Your task:
I need the number of lines in the following entries that hold the word "Sporda", and no other text.

[Records supplied — start]

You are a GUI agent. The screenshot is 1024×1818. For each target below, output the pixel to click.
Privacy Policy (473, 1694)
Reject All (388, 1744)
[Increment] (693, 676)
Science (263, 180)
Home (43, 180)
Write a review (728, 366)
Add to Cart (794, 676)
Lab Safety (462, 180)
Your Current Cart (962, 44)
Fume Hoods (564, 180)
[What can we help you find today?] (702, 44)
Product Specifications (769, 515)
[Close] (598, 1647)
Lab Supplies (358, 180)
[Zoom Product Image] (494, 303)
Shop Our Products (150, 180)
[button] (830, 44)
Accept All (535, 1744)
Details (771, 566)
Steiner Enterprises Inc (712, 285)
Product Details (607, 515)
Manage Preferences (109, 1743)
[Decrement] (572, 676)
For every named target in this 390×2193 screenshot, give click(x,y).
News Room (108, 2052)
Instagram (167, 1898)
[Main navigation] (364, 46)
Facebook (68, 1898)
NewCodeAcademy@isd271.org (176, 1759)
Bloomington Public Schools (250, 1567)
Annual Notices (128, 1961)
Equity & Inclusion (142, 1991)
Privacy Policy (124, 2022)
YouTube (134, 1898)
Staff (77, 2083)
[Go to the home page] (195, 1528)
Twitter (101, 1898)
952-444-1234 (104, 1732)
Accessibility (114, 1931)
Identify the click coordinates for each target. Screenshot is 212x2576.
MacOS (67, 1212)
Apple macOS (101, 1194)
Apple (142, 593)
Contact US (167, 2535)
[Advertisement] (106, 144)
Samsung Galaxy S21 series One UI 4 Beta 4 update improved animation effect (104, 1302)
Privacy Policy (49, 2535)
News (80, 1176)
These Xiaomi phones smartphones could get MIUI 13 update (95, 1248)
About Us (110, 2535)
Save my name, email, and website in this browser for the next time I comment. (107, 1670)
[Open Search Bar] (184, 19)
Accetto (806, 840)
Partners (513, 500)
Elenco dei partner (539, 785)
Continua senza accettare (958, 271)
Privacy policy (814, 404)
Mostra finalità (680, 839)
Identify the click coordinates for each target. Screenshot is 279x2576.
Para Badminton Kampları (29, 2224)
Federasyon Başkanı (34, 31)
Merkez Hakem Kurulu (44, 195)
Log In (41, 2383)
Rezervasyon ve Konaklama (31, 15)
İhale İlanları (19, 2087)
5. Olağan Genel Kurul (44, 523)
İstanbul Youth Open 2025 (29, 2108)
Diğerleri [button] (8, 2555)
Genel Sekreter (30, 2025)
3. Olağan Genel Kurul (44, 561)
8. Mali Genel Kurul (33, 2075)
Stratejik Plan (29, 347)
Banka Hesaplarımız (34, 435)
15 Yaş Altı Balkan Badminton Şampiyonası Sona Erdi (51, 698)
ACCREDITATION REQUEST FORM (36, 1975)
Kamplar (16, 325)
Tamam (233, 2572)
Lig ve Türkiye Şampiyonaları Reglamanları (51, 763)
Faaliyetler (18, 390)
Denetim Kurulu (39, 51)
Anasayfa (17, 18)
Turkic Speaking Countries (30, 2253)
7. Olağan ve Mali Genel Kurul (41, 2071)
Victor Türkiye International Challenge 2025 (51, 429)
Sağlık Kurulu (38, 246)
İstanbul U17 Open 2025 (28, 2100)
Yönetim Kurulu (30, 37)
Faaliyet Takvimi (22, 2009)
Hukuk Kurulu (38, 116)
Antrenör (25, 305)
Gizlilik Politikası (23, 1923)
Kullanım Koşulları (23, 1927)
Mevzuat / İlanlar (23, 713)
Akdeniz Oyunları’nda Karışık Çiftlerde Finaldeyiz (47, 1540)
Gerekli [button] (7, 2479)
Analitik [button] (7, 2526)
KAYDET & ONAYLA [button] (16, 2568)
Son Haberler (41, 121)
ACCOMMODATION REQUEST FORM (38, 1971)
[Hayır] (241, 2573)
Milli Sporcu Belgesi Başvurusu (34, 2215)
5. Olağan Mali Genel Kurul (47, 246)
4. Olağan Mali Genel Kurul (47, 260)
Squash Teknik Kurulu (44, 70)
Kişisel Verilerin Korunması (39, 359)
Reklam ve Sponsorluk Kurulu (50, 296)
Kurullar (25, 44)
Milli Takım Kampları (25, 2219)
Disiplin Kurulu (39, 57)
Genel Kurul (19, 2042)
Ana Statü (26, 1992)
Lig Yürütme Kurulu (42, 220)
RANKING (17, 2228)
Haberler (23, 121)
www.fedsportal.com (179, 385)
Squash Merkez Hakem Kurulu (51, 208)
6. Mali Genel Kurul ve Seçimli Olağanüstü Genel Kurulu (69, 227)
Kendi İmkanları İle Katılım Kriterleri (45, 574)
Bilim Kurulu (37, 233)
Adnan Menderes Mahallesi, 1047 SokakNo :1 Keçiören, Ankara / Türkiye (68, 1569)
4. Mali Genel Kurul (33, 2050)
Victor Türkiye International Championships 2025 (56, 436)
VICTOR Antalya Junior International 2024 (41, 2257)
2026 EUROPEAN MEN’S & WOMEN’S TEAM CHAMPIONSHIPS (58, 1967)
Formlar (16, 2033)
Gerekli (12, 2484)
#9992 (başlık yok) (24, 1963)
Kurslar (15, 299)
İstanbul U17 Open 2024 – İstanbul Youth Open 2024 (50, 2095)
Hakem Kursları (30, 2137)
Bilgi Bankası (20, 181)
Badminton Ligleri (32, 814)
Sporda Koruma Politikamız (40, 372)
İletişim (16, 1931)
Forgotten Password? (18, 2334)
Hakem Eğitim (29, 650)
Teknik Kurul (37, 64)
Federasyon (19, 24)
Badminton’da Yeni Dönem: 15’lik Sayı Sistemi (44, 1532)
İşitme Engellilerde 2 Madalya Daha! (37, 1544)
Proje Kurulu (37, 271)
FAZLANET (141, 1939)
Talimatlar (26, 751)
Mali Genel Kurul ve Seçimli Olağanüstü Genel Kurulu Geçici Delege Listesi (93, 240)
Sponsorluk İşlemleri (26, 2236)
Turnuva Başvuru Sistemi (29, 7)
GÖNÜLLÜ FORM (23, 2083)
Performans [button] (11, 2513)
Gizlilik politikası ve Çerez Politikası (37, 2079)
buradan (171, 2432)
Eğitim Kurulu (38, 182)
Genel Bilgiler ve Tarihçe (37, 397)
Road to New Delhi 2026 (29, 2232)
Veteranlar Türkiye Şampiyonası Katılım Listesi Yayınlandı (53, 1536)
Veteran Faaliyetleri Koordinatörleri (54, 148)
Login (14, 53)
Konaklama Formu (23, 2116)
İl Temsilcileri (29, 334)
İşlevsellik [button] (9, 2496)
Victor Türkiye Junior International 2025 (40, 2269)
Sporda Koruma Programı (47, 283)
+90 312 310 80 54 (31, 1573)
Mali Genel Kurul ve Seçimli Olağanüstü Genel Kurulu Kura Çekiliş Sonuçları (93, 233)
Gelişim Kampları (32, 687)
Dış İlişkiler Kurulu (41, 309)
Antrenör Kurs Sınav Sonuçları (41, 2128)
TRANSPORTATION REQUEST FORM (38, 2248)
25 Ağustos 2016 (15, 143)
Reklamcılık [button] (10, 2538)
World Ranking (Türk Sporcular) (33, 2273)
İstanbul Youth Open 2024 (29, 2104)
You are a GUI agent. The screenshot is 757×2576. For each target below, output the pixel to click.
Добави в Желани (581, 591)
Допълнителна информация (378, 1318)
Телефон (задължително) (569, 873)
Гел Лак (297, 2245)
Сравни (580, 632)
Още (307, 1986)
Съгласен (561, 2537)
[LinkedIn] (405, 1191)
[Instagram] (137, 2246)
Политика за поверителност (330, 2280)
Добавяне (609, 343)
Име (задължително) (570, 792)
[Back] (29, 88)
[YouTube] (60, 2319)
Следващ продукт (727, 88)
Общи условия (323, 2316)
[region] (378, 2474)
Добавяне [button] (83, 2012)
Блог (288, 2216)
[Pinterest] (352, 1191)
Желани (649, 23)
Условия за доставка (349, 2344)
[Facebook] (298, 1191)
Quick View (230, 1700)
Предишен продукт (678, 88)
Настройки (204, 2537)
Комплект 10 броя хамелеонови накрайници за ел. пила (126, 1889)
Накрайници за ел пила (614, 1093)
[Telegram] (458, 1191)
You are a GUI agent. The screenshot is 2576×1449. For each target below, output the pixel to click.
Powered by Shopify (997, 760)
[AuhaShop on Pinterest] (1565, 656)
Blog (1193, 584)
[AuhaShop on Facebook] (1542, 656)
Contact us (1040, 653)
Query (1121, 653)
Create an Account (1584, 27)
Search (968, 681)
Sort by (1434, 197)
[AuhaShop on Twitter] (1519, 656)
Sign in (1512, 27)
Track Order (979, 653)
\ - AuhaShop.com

[Records supplied — finish]

Solution:
2